Although the digital nomad movement is still relatively new, we are starting to see shifts in the popularity of various cities. The characteristics that make a city attractive to nomads can change within a matter of just a few years. Once-affordable destinations gentrify and become expensive. Previously unknown towns become exciting as revitalization projects are completed. Places that had terrible internet for years focus on installing high-speed gigabit fiber connections.
Digital nomad hotspots tend to share the following three characteristics:
- Exciting / Lots going on
- Good internet
In this article, we’ll explore five digital nomad destinations on the rise in 2020. Move over Chiang Mai – there are a whole host of new contenders entering the arena!

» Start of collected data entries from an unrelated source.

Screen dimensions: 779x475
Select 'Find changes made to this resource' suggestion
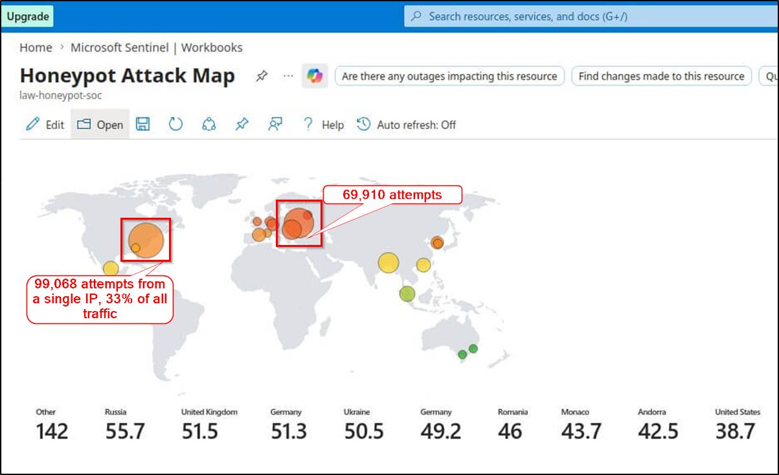click(661, 76)
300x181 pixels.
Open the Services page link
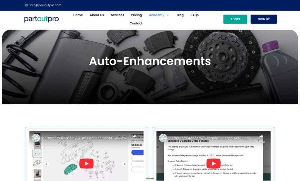pos(117,15)
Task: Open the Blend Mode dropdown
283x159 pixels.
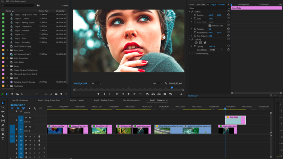Action: tap(216, 50)
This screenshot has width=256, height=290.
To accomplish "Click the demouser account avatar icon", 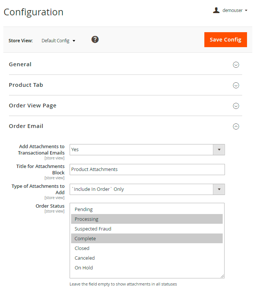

Da Nang, Vietnam – Could it be the new Chiang Mai?
Southeast Asia has long been a top spot on both the nomad and backpacker circuits. For decades, Thailand has been far and away the top choice for travelers to the region. The country’s unique culture, delicious food, gorgeous beaches, and affordable prices are major attractions. Chiang Mai, in the north of the country, even developed a reputation as the top nomad destination in the world.
But all that might be changing soon. In recent years, Thailand has been making it more and more difficult for foreigners to extend their visas. It’s also becoming more expensive and a cliché hub for digital nomad “posers.” For these reasons (and a few others), long-term travelers are looking for a new home-base in SEA.
Enter Da Nang, Vietnam. Vietnam – and Da Nang, in particular, is emerging as a strong competitor to Thailand for several reasons. Vietnam has many of the same benefits of Thailand without some of the major drawbacks.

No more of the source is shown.